À la suite de cette sortie médiatique, marquée par des accusations d’une extrême gravité, le Commandement en chef de la Police nationale est rapidement monté au créneau. Dans une communication diffusée sur les antennes de Gabon Première, la hiérarchie policière a rejeté en bloc l’ensemble des accusations portées contre elle. Qualifiant l’intéressé de « menteur », le Commandement affirme qu’il s’agirait d’un ex-policier n’ayant plus aucun lien juridique avec l’institution.
Les forces de Police nationale ont en outre indiqué se réserver le droit d’engager des poursuites judiciaires contre l’auteur de ces déclarations, qu’elles estiment diffamatoires et attentatoires à l’honneur de l’institution. Une posture défensive qui, loin d’éteindre la polémique, soulève de nouvelles interrogations sur la gestion interne des ressources humaines et sur les mécanismes de contrôle disciplinaire au sein des forces de sécurité.

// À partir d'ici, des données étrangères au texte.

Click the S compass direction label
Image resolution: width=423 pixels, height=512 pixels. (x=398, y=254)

Au-delà du choc provoqué par la nature des accusations, cette affaire met en lumière un dysfonctionnement plus profond : l’opacité administrative et l’extrême lenteur des procédures internes et pratiques de tous genres. Qu’un agent puisse se retrouver durant des années sans salaire, sans décision clairement opposable et sans réponse définitive de la hiérarchie, interroge sérieusement l’État de droit au sein des corps habillés.
Elle pose également la question du traitement des lanceurs d’alerte dans un contexte où la discipline militaire et policière tend trop souvent à étouffer toute parole dissonante. Si les faits allégués restent à établir, leur simple exposition publique traduit un profond sentiment d’abandon institutionnel et un déficit manifeste de mécanismes crédibles de recours et de protection.

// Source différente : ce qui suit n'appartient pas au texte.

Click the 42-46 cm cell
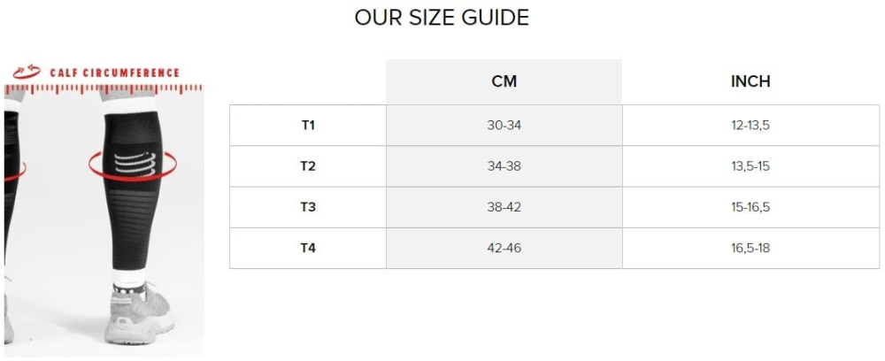Image resolution: width=885 pixels, height=361 pixels. point(504,248)
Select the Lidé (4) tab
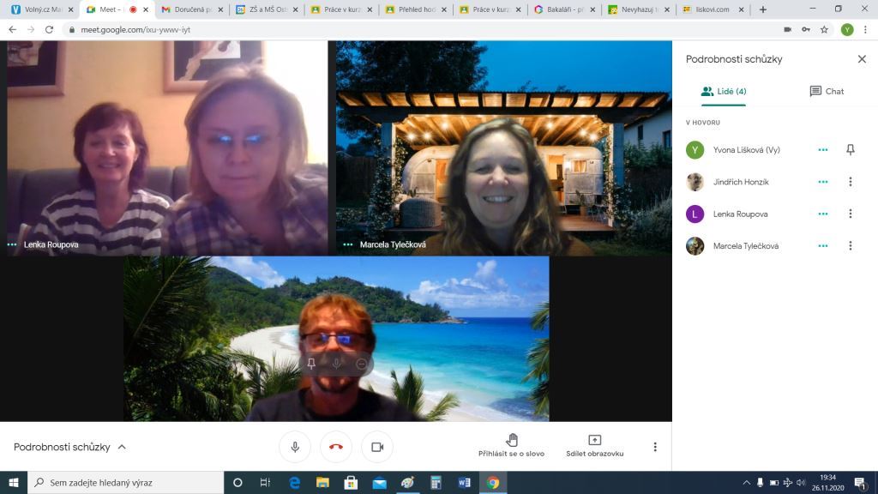This screenshot has width=878, height=494. [723, 91]
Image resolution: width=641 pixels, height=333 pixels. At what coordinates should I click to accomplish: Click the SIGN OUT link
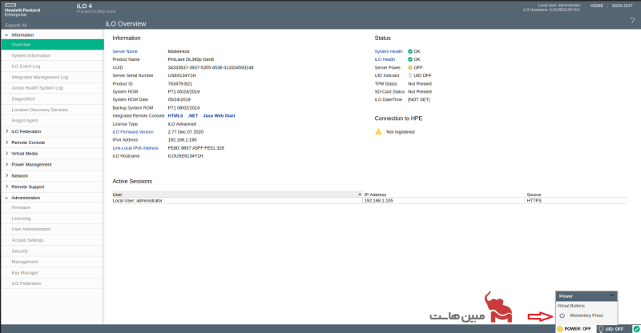pos(622,6)
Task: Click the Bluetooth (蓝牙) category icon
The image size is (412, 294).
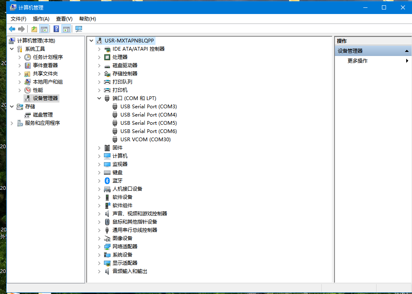Action: coord(107,181)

Entre dénégations officielles et accusations graves, l’affaire Haardry Gaël Moulou Mighindi appelle autre chose qu’une guerre de communication. Elle exige une clarification administrative et, le cas échéant, une enquête indépendante, seule à même de rétablir la vérité, de situer les responsabilités et de restaurer la crédibilité d’une institution régalienne déjà fragilisée par une crise de confiance persistante. À défaut, le silence ou la menace judiciaire risquent d’apparaître non comme une défense de l’honneur de la Police nationale, mais comme l’aveu d’un malaise plus profond, dont les révélations actuelles ne seraient que la face visible de l’iceberg.